Given data:
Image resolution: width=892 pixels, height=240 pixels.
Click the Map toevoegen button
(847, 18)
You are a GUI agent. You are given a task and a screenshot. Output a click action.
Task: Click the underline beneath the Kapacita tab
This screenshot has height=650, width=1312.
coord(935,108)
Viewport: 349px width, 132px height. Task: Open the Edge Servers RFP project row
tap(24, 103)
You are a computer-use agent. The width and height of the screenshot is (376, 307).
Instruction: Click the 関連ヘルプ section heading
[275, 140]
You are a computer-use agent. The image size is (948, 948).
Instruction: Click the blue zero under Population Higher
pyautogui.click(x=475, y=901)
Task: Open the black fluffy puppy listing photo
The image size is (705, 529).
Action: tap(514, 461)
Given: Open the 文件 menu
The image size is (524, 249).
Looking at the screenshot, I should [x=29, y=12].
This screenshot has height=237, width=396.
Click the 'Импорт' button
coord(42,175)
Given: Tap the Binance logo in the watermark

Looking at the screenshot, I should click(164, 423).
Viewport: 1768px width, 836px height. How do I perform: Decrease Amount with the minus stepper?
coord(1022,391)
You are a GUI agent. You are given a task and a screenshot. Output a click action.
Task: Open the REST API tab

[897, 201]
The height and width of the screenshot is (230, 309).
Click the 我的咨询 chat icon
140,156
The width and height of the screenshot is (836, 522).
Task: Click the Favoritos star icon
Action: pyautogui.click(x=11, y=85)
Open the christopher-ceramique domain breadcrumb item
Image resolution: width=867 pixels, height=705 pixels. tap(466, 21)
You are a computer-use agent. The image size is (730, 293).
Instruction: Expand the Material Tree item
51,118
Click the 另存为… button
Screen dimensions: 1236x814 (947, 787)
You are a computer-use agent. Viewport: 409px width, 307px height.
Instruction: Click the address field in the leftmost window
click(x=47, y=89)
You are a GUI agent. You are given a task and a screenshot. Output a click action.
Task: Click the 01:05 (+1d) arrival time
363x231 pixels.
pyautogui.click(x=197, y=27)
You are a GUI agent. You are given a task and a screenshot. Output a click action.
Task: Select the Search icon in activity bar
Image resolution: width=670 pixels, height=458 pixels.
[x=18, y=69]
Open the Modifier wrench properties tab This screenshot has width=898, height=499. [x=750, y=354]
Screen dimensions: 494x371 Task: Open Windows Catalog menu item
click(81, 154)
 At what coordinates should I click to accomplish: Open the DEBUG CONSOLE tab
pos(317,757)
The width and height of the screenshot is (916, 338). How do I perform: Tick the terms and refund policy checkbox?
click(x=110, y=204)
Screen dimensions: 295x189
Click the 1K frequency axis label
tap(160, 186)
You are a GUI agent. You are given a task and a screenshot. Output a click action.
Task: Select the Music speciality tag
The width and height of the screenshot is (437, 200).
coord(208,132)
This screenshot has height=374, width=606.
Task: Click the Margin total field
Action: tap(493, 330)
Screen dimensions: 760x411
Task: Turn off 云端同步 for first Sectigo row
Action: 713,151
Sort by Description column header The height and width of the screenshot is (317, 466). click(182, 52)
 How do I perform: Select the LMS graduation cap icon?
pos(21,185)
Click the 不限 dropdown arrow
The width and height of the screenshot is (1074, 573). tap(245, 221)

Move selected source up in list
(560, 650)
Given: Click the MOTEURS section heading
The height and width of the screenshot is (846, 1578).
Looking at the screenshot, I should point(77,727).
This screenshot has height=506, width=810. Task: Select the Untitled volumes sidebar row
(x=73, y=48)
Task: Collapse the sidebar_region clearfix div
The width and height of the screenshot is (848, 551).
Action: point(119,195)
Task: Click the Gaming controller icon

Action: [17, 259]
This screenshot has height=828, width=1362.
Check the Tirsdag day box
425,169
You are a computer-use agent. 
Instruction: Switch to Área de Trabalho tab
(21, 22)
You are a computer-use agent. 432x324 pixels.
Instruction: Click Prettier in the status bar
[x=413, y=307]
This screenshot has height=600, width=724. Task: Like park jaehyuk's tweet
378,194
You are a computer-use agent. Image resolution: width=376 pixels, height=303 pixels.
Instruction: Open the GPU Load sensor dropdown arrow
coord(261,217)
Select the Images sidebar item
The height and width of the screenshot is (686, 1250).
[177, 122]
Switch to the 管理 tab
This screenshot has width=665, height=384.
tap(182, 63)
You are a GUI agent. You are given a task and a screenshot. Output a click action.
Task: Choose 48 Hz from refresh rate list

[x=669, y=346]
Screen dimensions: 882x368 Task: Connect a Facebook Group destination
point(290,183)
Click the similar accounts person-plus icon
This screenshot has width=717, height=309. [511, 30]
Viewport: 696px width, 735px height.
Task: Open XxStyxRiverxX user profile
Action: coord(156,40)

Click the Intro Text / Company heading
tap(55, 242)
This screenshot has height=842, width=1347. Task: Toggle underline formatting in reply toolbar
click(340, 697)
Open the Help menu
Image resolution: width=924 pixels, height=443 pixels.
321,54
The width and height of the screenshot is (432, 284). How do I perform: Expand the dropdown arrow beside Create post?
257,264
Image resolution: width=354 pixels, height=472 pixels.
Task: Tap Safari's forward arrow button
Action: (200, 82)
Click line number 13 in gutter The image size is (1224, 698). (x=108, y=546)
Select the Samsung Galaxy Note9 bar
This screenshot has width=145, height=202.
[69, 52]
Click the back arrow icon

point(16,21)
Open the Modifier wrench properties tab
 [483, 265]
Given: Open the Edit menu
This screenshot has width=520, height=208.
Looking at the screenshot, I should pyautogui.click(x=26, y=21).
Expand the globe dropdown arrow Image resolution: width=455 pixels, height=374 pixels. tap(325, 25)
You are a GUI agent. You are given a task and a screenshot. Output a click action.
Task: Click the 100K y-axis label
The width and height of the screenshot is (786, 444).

Problem to solve: Copy everything from the line containing "The width and height of the screenshot is (432, 284)." down to the end of the records, keeping each line exactly as it appears.

Answer to this exercise:
The width and height of the screenshot is (432, 284). How do I perform: Expand the dropdown arrow beside Create post?
257,264
Image resolution: width=354 pixels, height=472 pixels.
Task: Tap Safari's forward arrow button
Action: (200, 82)
Click line number 13 in gutter The image size is (1224, 698). (x=108, y=546)
Select the Samsung Galaxy Note9 bar
This screenshot has width=145, height=202.
[69, 52]
Click the back arrow icon

point(16,21)
Open the Modifier wrench properties tab
 [483, 265]
Given: Open the Edit menu
This screenshot has width=520, height=208.
Looking at the screenshot, I should pyautogui.click(x=26, y=21).
Expand the globe dropdown arrow Image resolution: width=455 pixels, height=374 pixels. tap(325, 25)
You are a GUI agent. You are given a task and a screenshot. Output a click action.
Task: Click the 100K y-axis label
The width and height of the screenshot is (786, 444).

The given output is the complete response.